In REWARF-STEMI, 50 patients with post-STEMI LVT, diagnosed by non-contrast transthoracic echocardiography at two medical centres, were randomised to either rivaroxaban 20 (or 15) mg daily or to warfarin targeted to an international normalised ratio of 2.0-2.5; all were revascularised (49 by primary PCI and one by emergent bypass surgery) and all received daily clopidogrel 75 mg and aspirin 80 mg10. The primary endpoint was complete LVT resolution at 3 months; secondary endpoints were relevant bleeding, deaths, and non-fatal ischaemic events10. At 90 days, REWARF-STEMI showed a favourable trend for complete LVT resolution with rivaroxaban compared to warfarin (risk ratio [RR] 1.40, 95% confidence interval [CI]: 0.91-2.15; p=0.12)10. There was one sudden death on day 31 in the rivaroxaban arm, and no major International Society on Thrombosis and Haemostasis (ISTH) bleeding in either arm10.

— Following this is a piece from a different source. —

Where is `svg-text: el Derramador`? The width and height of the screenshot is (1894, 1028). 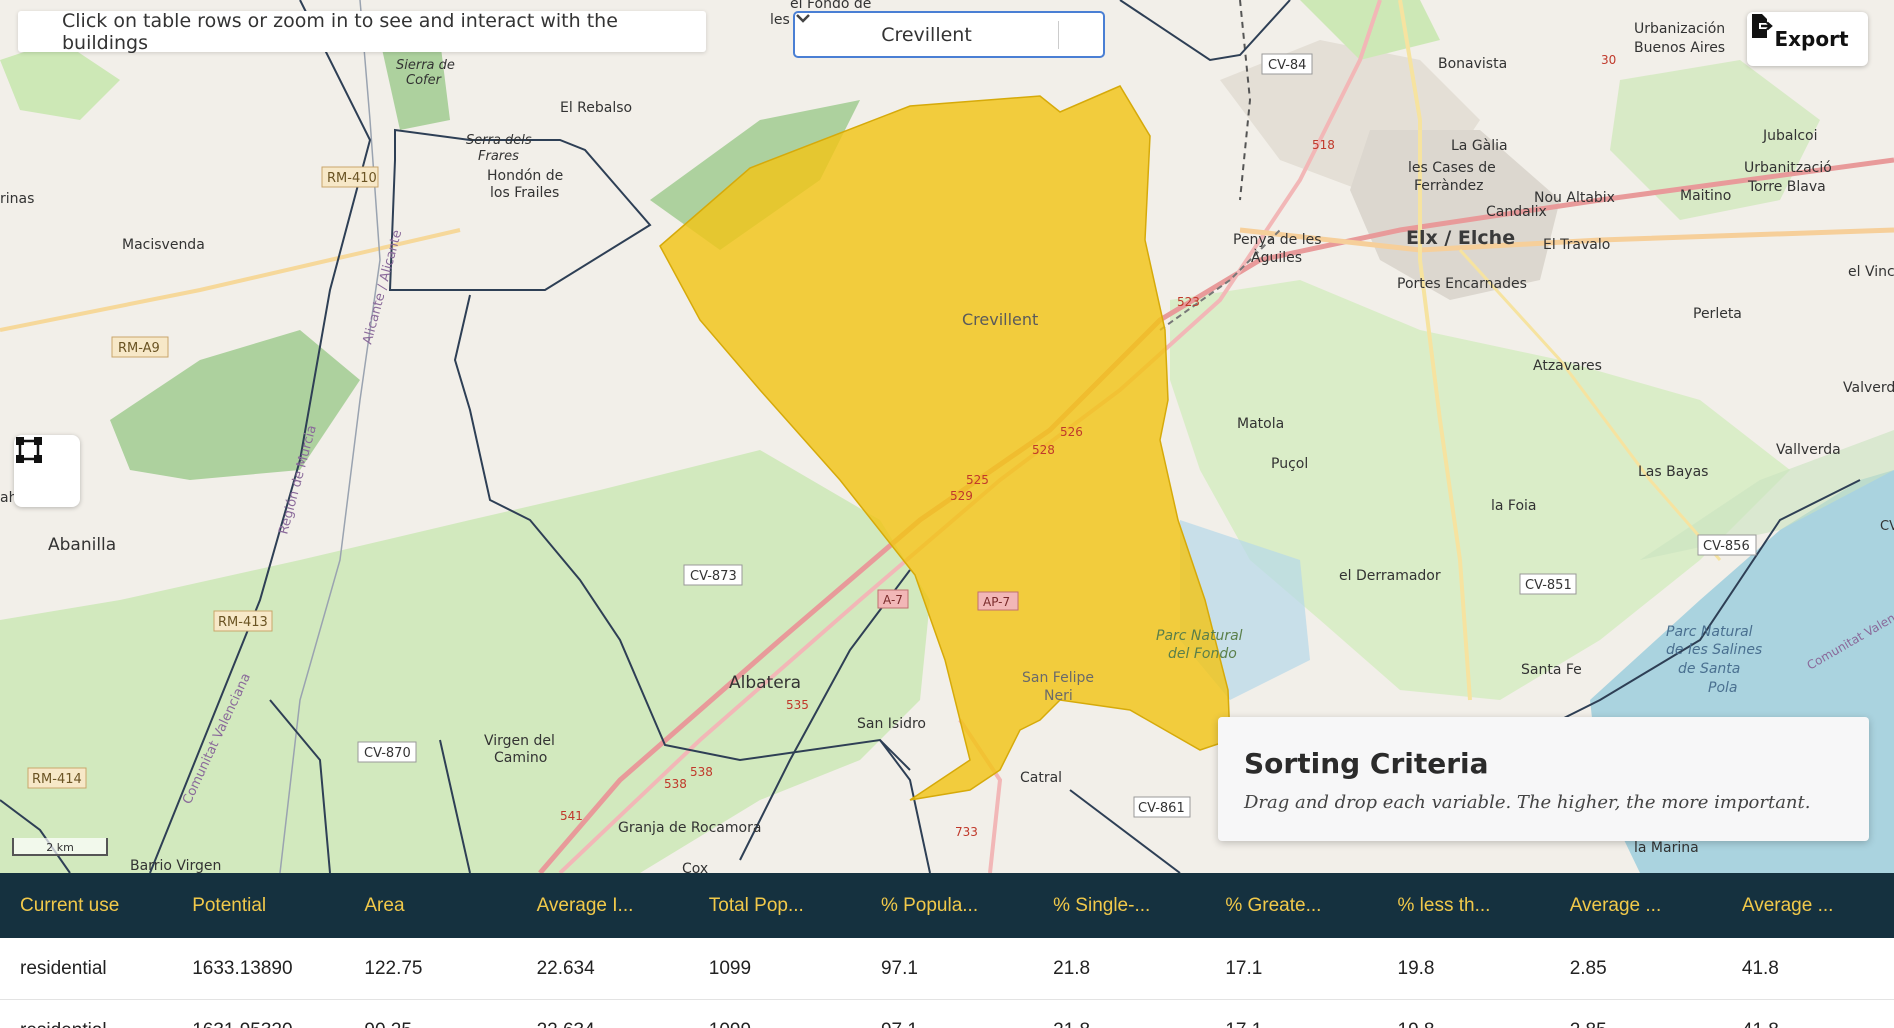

On meta-analysis, the DOACs that were tested against warfarin in the 5 trials (apixaban 5 mg twice daily in ~110 patients and rivaroxaban 20 mg daily in ~120 patients) maintained a small favourable trend for LVT resolution (RR 1.14, 95% CI: 0.98-1.32; p=0.08) and showed a reduction in ISTH major bleeding: 1.7% versus 8% (p=0.05)10. These preliminary findings suggest that apixaban and rivaroxaban are as safe (and maybe safer than) and as effective as warfarin in resolving post-infarct LVT. The present meta-analysis provides a small but consistent evidence base for the use of rivaroxaban or apixaban instead of warfarin to treat post-infarct LVT, with a cautious LoE B. The clinical implications are the ease of use of rivaroxaban and apixaban compared to warfarin, the prompt onset (and offset) of anticoagulant effects, the predictable pharmacology with limited drug-drug interactions and with no need for routine monitoring13.

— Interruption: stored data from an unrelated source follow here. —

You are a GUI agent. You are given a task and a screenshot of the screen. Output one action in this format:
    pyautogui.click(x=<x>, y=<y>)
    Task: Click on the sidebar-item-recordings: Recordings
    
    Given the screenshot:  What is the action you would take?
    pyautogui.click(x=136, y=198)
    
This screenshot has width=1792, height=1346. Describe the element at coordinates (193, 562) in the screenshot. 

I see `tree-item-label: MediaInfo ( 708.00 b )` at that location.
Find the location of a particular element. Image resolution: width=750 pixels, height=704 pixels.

The 5 randomised pilot trials share similar designs (mostly open-label with blinded outcome assessment), similar patient populations (mainly post-STEMI), and similar primary outcome definitions (thrombus resolution at 90 days)10. The limitations of these trials include the small number of patients (228 patients in all, followed up for 3-12 months), with uncertain generalisability to larger groups, and underpowered to assess non-fatal ischaemic events or deaths; the diagnosis of LVT using non-contrast transthoracic echocardiography (less sensitive, but easier and cheaper than the “gold standard” magnetic resonance imaging)6; the paucity of major bleeding events (none in 2 of 5 trials); the open-label design with the associated risk of bias; and uncertainties over times in therapeutic range or initial bridging procedures in the warfarin-treated arms.

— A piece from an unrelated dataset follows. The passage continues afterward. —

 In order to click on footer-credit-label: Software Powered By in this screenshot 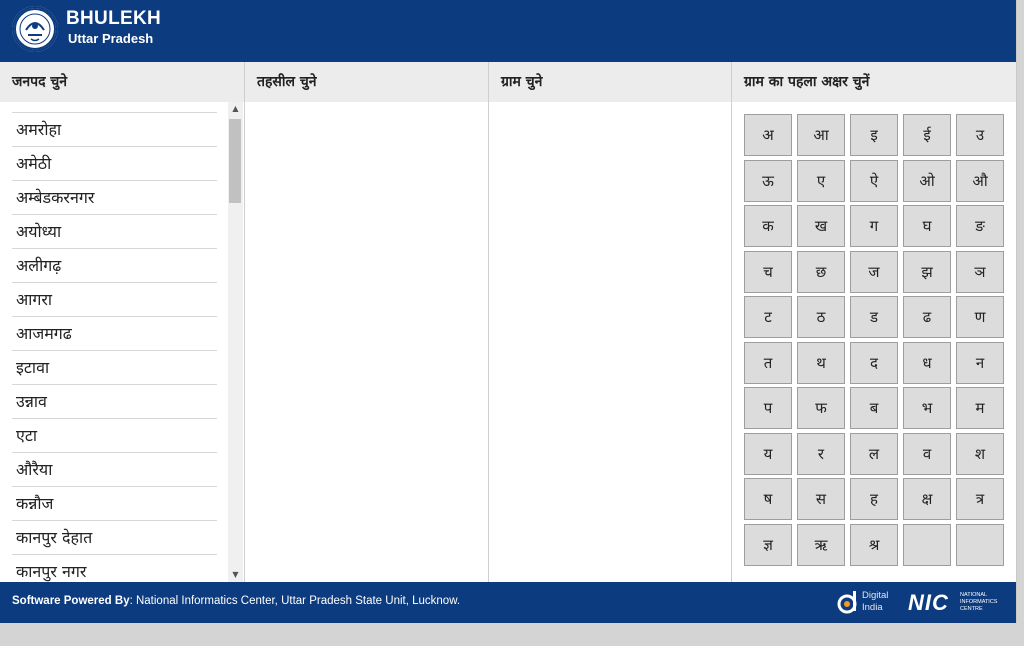, I will do `click(71, 601)`.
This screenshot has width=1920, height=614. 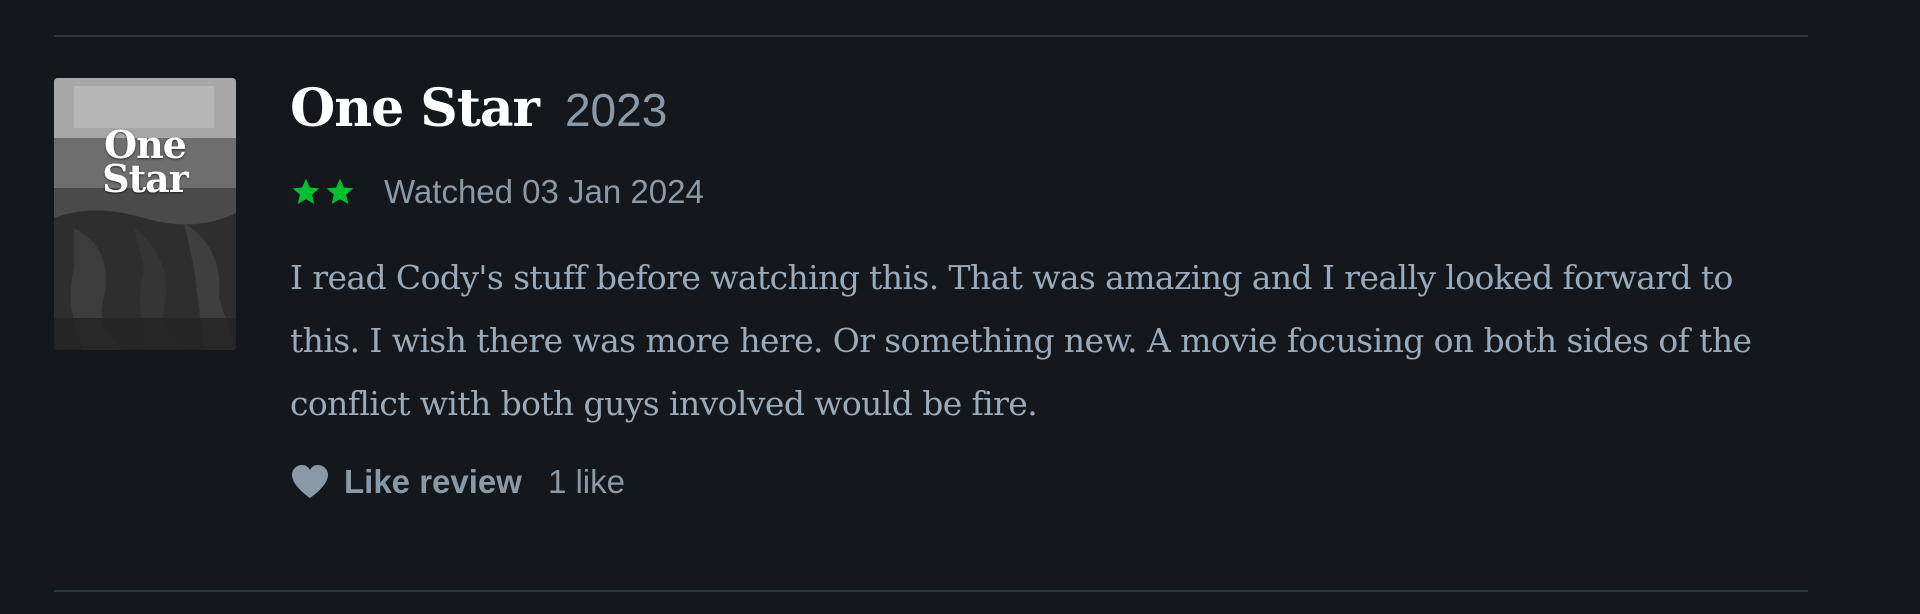 What do you see at coordinates (415, 108) in the screenshot?
I see `film-title-link: One Star` at bounding box center [415, 108].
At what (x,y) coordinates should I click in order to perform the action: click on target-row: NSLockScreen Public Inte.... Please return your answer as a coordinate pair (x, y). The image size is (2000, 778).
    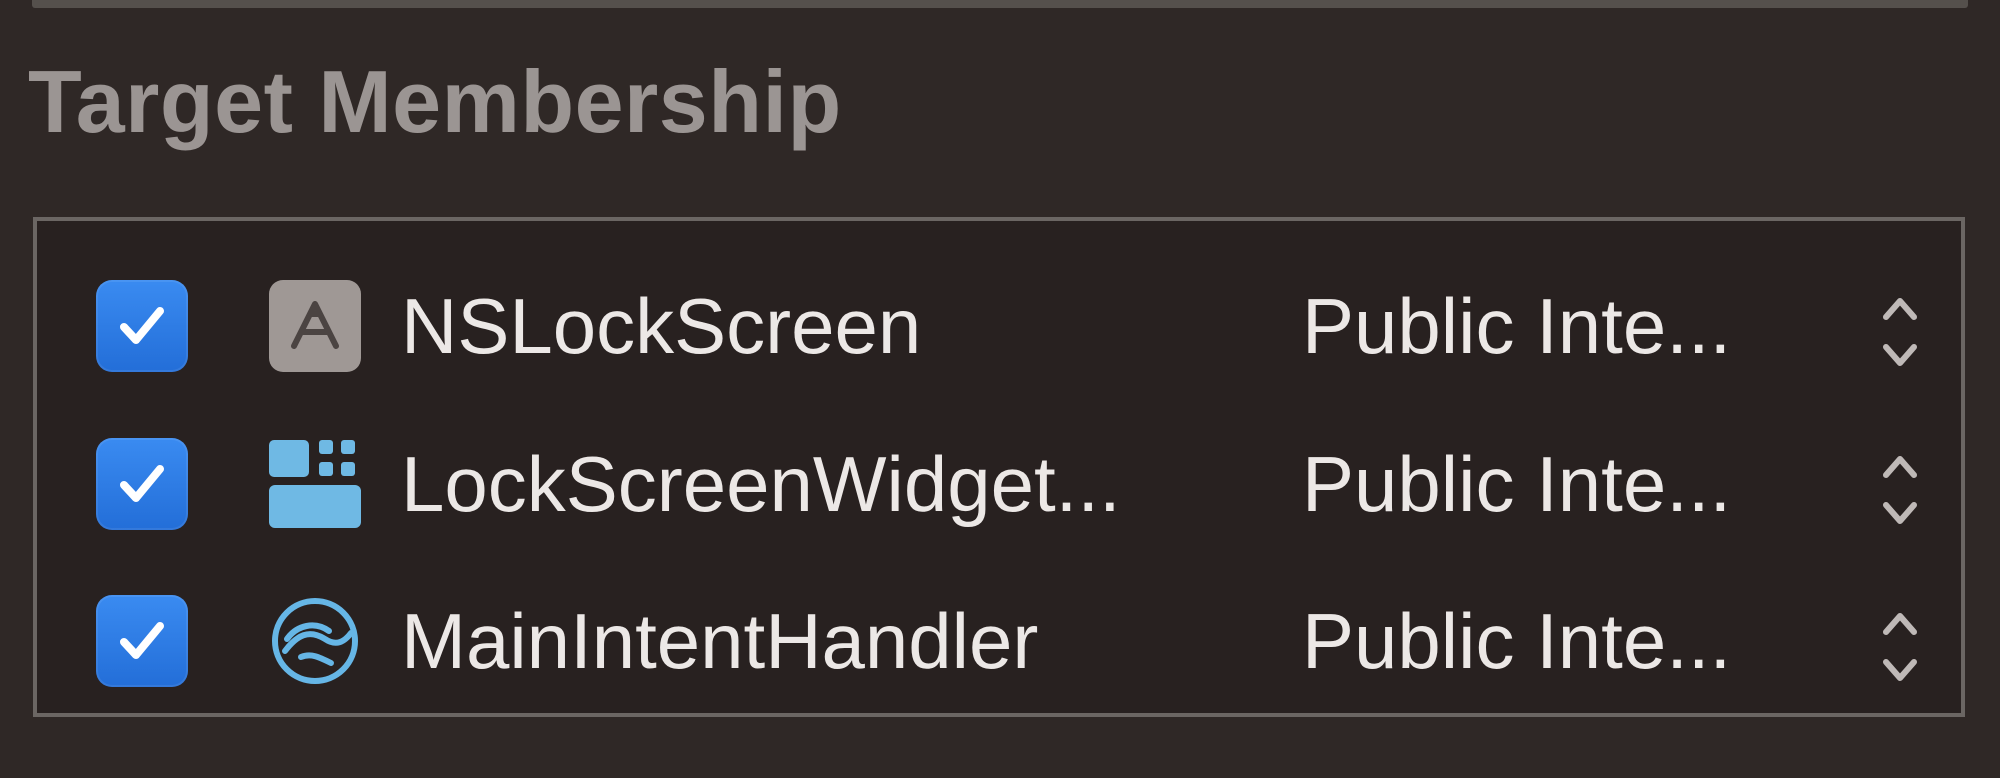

Gaps in evidence for the management of patients with post-infarct LVT include (i) the efficacy and safety of edoxaban or dabigatran compared to warfarin; (ii) strategies to prevent LVT development in the first place; (iii) the relative value of accurate/sustainable diagnostic tools; (iv) ways to gauge the duration of anticoagulation; and (v) the impact of different anticoagulant and antiplatelet combinations on ischaemic and fatal events (in addition to thrombus resolution and bleeding). Seven trials in the pipeline (see ClinicalTrials.gov and Supplementary Table 3 from Jenab et al10) should provide new information on the effects of rivaroxaban+dual antiplatelet therapy (DAPT) versus DAPT alone, on rivaroxaban or apixaban versus warfarin (each on top of antiplatelet therapy), and on clopidogrel- or ticagrelor-based DAPT combined with either dabigatran or warfarin.
In conclusion, the paper by Jenab et al reporting the results of a new randomised pilot trial together with a careful systematic review and meta-analysis supports the use of rivaroxaban or apixaban instead of warfarin for post-MI LVT resolution.
Conflict of interest statement
F. Andreotti reports receiving, in the past 36 months, consultant or speaker fees from Amgen, AstraZeneca, Bayer, BMS/Pfizer, Daiichi Sankyo, Menarini, Novo Nordisk, and Servier, outside the present work. F. Burzotta reports receiving, in the past 36 months, speaker fees from Abbott, Abiomed, Daiichi Sankyo, Medtronic, and Terumo, outside the present work.